Ne dépend-il pas un peu d’ailleurs de tous les pays, surtout des pays faibles et nécessairement protégés, de s’assurer le bénéfice des traités ? Ils le peuvent en se rendant un compte exact de leur situation. Nous parlions tout à l’heure de la Grèce. Malheureusement c’est la condition première de la situation qu’elle oublie. L’histoire de l’année qui s’est écoulée depuis sa mission du prince Menchikof nous montre clairement la trace et le progrès de l’agitation qui vient d’y éclater. Jusqu’au moment de la déclaration de l’état de guerre entre la Porte et la Russie, les sentimens des Grecs étaient encore empreints de quelque incertitude. Les partisans de ce que l’on appelle la grande idée, les hétairistes, étudiaient avec curiosité le développement de la crise ; mais en voyant les efforts redoublés de la diplomatie pour pacifier le différend, ils doutaient que les circonstances pussent devenir assez favorables pour tenter l’exécution de leurs plans. S’ils accusaient les puissances occidentales de complicité avec la barbarie et avec l’islamisme, ils reprochaient, quoique timidement, à la Russie sa lenteur et ses ménagemens. Quant au gouvernement hellénique, il ne laissait voir aucun parti pris, et les missions qu’il avait données sur la frontière à des officiers notoirement dévoués à la Russie pouvaient paraître des actes de faiblesse plutôt que de mauvais desseins. D’ailleurs à cette époque, les conseils des ministres de France et d’Angleterre à Athènes étaient encore écoutés. On consentait à remplacer les officiers qui passaient pour animés de dispositions peu pacifiques ou suspectes, et les feuilles du gouvernement osaient encore faire quelques objections aux organes du parti russe, lorsque leur polémique dépassait trop scandaleusement les bornes de la prudence et du sens commun.

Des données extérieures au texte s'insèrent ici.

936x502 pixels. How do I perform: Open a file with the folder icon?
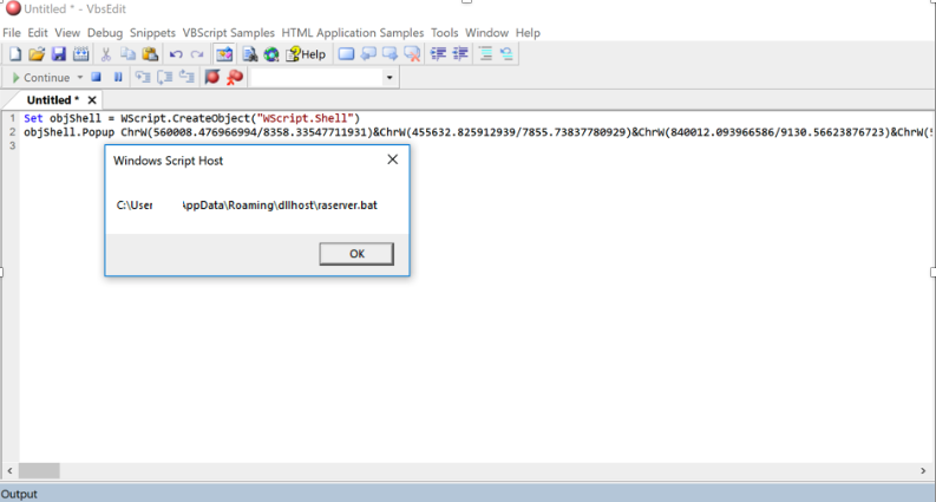click(x=37, y=54)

À partir de la déclaration de l’état de guerre, on vit les choses changer sensiblement. La presse prit un langage qui dans des feuilles telles que le Siècle atteignait aux dernières limites de la violence et du ridicule. Des écrivains fanariotes y publiaient des dithyrambes à la fois pompeux et nébuleux, pour célébrer, comme on le faisait à la même époque à Saint-Pétersbourg et à Moscou, le désintéressement chevaleresque du tsar et la mission civilisatrice de la sainte Russie. Le gouvernement lui-même, sans avouer encore une sympathie formelle pour l’entreprise de l’empereur Nicolas, faisait voter par les chambres, sous le prétexte de la crise alimentaire, un emprunt dont le produit était secrètement destiné à l’achat d’armes et de munitions de guerre. Il cherchait en même temps son point d’appui au moyen d’élections nouvelles dans le parti napiste, dont il patronait partout les candidatures. Le gouvernement hellénique se livrait en quelque sorte aux représentans de l’intérêt russe, et abdiquait imprudemment entre leurs mains sa liberté d’action.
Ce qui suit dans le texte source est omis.